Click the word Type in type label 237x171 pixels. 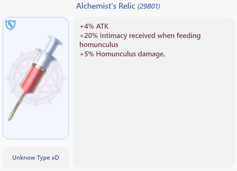click(43, 157)
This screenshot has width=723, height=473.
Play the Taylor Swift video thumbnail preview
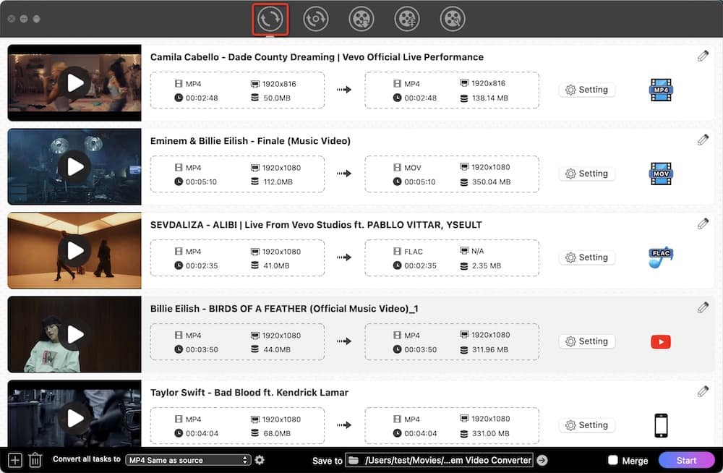74,417
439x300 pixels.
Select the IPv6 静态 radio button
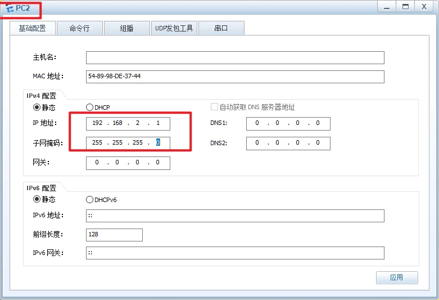pos(37,199)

#### Short task:
Please write out the listing again, starting with the line containing "This screenshot has width=723, height=473." and going on through the end of the listing, keeping every line's text and shifting each answer coordinate by -113. Leave the pictures out.

#### Written response:
This screenshot has width=723, height=473.
Play the Taylor Swift video thumbnail preview
-39,304
439x300 pixels.
Select the IPv6 静态 radio button
pos(-76,86)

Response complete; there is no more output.